▶ _Page text_:
--- START ---
20th International AIDS Conference - Melbourne, Australia

Abstract

WEPE254 - Poster Exhibition


The contribution of schools to supporting the wellbeing of children affected by HIV in Eastern Zimbabwe

E.L. Pufall1, S. Gregson1, J.W. Eaton1, T. Masoka2, E. Mpandaguta2, L. Andersen3, M. Skovdal4, C. Nyamukapa1,2, C. Campbell3

1Imperial College London, Department of Infectious Disease Epidemiology, London, United Kingdom, 2Biomedical Research and Training Institute, Harare, Zimbabwe, 3London School of Economics, Department of Social Psychology, London, United Kingdom, 4University of Copenhagen, Department of Public Health, Copenhagen, Denmark

Background: Schools are often cited as sources of support for orphaned and vulnerable children (OVC) in populations experiencing generalised HIV epidemics and severe poverty. Even in conditions of poverty, schools have portfolios of assets they can use to support children. ''HIV-competent schools'' are theorised as an environment where people work collectively to reduce stigma, promote positive behaviour change, and support children affected by HIV. We use the concept of ´HIV-competence´ to investigate the success of schools at including and supporting the wellbeing of OVC in rural eastern Zimbabwe.
--- END ---
▶ _Record extracts_:
--- START ---
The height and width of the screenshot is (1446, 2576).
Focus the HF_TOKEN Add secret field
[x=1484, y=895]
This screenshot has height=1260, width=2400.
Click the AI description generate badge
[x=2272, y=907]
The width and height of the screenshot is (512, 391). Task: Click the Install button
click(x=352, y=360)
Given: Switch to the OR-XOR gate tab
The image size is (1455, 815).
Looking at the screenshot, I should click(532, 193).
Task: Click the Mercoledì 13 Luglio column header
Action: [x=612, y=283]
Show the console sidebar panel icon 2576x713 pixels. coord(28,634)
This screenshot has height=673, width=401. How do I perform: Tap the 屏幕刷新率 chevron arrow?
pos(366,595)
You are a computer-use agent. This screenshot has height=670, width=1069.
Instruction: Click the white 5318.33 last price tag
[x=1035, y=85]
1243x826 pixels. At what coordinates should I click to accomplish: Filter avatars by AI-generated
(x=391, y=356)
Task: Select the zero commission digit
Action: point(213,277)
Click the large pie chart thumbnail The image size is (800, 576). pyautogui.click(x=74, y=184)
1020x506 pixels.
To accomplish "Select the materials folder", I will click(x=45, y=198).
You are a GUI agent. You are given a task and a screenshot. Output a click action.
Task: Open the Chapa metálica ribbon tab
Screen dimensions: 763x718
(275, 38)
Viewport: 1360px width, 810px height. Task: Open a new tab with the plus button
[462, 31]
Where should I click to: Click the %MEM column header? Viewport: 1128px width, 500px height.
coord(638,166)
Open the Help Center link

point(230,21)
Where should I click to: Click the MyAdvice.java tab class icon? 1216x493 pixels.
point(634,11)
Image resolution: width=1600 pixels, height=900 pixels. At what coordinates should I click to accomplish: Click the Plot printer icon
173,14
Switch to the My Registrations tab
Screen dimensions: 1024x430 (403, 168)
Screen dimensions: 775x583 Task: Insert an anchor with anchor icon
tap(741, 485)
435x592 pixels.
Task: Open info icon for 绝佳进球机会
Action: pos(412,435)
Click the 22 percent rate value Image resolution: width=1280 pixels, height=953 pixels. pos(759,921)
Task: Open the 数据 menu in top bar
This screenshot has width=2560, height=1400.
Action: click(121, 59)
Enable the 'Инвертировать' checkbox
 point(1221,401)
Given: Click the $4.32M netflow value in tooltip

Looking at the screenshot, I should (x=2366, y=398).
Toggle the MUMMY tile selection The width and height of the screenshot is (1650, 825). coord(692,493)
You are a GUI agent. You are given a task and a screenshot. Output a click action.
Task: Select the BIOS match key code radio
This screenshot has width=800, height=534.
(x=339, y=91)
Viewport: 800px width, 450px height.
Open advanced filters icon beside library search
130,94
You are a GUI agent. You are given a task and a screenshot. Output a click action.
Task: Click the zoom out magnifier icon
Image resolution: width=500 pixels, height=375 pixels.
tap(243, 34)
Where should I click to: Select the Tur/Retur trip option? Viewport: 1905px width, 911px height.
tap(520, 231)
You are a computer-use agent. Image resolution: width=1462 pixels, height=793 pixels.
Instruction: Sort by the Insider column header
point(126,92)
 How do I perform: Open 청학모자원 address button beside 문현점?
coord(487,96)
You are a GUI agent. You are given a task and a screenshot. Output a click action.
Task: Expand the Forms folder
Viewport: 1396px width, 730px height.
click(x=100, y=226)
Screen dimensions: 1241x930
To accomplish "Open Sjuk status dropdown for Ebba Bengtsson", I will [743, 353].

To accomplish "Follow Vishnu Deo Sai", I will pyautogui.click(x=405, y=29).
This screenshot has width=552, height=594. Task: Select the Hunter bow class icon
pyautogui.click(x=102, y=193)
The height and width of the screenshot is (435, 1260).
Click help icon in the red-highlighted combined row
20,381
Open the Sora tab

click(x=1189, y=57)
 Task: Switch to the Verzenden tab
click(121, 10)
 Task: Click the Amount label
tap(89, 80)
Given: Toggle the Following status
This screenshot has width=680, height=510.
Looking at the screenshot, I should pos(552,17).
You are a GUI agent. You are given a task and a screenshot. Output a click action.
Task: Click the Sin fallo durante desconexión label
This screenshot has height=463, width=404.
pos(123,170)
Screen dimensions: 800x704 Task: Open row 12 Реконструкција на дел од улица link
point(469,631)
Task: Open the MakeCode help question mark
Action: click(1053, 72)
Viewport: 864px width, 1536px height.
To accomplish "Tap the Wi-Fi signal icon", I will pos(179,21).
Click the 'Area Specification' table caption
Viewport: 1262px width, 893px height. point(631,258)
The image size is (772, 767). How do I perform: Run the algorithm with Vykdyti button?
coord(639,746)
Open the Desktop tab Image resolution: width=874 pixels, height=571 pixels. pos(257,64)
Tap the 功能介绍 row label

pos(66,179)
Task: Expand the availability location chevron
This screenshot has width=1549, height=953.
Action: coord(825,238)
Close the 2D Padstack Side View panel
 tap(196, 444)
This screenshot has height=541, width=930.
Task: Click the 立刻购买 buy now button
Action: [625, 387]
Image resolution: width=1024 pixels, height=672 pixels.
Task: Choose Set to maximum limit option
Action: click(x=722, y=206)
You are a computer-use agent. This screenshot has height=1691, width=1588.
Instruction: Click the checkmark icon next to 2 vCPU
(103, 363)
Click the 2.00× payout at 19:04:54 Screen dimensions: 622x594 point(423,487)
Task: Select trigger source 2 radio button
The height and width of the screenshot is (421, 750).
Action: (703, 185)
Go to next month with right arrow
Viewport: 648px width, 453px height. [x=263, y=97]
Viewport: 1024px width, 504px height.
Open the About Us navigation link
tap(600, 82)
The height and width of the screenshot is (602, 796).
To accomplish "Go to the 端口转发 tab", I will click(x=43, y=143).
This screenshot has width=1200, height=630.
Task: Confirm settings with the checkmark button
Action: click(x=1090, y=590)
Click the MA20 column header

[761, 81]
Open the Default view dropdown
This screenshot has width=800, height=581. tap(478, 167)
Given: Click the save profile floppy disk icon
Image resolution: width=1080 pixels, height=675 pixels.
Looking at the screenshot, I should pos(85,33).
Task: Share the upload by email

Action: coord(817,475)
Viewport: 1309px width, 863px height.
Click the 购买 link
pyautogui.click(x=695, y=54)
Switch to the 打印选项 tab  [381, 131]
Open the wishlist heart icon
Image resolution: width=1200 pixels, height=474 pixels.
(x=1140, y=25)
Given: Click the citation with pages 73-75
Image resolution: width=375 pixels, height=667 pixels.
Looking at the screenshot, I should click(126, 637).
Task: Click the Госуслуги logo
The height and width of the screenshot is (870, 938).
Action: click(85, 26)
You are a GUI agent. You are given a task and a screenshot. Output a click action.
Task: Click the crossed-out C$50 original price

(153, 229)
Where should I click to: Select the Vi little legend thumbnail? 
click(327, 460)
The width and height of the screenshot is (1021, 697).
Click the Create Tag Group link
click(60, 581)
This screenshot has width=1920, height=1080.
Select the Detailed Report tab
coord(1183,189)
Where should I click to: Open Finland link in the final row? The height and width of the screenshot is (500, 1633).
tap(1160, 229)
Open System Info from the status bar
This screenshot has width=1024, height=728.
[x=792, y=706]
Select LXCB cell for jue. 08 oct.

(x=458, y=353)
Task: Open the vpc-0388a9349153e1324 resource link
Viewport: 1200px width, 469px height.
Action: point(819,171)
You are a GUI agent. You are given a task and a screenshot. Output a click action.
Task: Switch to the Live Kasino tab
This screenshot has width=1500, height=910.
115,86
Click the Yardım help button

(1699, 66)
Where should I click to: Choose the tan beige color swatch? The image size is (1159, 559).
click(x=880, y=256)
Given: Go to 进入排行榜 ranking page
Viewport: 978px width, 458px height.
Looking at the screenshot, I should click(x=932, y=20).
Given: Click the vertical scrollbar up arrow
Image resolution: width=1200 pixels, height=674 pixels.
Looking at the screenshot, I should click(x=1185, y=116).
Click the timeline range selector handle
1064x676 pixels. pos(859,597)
--- END ---
▶ _Task instructions_: Reproduce the part of the conference abstract that opens with "Background: Schools are" and closes with "rural eastern Zimbabwe.", changing "severe poverty" to "extreme poverty".

▶ _Your solution_:
Background: Schools are often cited as sources of support for orphaned and vulnerable children (OVC) in populations experiencing generalised HIV epidemics and extreme poverty. Even in conditions of poverty, schools have portfolios of assets they can use to support children. ''HIV-competent schools'' are theorised as an environment where people work collectively to reduce stigma, promote positive behaviour change, and support children affected by HIV. We use the concept of ´HIV-competence´ to investigate the success of schools at including and supporting the wellbeing of OVC in rural eastern Zimbabwe.